Susan Greenfield made some of the most perceptive comments in the entire book by Blackmore.
She said about all this consciousness discussion, “Its like arguing angels on the head of a pin…I
get impatient with what I call science accountancy, and the i-dotting and t-crossing, and the
almost anal attitude to some ways of doing science, when life is so short; its like rearranging the
deck chairs on the Titanic when the big questions are sliding past, while people are fretting over a
receptor sub-type”.
And that is what I feel in reading all this horrendously detailed disputation. Oh, some of it is
useful, no doubt.
But too much of it misses the overall issue of what is consciousness fundamentally for. What is it
to be about? This is similar to the question of what is life and the universe for? People like
Campbell got more to the core of it all in stating that life is a journey, a quest. It is about individual
stories. Each human life a hero’s quest. And the essence of any story, said Campbell, was this
quest to overcome the animal and to live as human. At least that’s my paraphrase. It is the
journey to live as human. To understand this and live it. Paul said of his mom, Valerie, to love and
to be loved. That too is a good summary. It makes the same point.

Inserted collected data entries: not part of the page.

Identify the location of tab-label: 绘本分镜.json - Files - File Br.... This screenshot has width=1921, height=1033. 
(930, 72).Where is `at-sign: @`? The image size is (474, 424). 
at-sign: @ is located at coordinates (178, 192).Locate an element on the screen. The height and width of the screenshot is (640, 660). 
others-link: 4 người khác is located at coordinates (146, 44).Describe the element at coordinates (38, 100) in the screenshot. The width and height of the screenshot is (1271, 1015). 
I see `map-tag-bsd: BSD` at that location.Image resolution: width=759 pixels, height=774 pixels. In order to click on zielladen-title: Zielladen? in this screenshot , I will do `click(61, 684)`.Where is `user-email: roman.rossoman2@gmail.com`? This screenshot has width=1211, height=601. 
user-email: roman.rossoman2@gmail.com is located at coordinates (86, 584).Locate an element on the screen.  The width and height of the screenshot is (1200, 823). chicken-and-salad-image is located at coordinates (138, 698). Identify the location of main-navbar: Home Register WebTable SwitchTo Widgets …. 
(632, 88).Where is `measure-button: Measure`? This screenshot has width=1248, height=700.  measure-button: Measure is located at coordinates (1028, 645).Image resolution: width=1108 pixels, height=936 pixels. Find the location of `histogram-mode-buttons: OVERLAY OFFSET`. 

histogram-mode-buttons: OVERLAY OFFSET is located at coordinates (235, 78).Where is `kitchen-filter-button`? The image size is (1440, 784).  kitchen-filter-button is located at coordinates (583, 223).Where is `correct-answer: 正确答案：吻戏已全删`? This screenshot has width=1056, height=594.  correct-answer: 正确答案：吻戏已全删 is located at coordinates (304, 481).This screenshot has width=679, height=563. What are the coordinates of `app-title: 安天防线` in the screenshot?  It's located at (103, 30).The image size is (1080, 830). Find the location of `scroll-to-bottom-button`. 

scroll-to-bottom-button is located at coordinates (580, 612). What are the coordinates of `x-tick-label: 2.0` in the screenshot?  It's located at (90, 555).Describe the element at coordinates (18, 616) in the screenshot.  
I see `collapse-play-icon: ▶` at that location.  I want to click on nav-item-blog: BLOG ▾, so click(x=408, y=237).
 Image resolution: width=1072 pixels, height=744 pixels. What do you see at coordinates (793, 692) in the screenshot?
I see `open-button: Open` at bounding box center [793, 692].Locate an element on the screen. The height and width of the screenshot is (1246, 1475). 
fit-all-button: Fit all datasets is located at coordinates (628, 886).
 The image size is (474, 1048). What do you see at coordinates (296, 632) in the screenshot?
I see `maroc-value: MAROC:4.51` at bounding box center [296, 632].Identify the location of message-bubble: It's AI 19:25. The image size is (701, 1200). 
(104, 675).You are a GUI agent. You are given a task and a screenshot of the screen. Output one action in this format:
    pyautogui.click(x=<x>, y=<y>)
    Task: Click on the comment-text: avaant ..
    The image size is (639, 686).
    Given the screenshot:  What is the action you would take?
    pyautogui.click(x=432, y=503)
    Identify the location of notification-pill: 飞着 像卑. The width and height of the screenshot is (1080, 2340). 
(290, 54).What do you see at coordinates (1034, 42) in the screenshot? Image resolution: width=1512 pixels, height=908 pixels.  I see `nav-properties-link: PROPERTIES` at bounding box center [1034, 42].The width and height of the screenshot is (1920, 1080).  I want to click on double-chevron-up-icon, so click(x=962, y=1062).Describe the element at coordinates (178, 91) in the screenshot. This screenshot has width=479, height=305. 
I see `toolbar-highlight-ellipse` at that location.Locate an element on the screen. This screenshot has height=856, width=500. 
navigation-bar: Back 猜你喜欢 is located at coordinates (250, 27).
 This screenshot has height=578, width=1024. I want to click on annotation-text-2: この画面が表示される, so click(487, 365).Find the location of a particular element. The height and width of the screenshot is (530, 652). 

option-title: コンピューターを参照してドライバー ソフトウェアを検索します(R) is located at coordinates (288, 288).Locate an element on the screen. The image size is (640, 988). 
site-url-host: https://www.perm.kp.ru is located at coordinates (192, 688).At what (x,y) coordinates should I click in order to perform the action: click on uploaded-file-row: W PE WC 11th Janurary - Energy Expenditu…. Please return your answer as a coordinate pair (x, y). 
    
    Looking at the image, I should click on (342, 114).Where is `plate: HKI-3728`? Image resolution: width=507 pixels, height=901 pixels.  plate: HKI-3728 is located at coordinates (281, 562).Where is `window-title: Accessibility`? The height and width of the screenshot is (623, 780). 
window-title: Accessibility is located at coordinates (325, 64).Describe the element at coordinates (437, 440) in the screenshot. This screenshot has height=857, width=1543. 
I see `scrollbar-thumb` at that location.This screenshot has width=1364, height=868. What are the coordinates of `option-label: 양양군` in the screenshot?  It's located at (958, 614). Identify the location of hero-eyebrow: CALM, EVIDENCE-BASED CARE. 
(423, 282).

It is about learning, discovering and growth and progress. And all the failure mixed in along the
way. All the pain, sorrow, tears, desire, longing, hope, fulfillment, ecstasy, joy, love and all the
rest that is human experience. This is the point of knowledge, understanding, faith, and all the
rest of varied facets of the human spirit and consciousness.
And some of these guys are right and helpful in saying such things as that consciousness is only
real in relation to our immediate surroundings and the three dimensions we perceive in our
immediate surroundings and the vividness consciousness grants of this now moment, in that it
makes us aware of our being here now and alive. So we can live our story, our quest here and
now. Sheehan also spoke to this- how consciousness rebounds us back to our reality and to
explore our human potential here and now. And Campbell said the mind is a limiting mechanism
to keep all the rest out (the 26 dimensions, the vast spectrum of light, God) so that we can focus
on the here and now.
They are all right. Its all about the focus on love.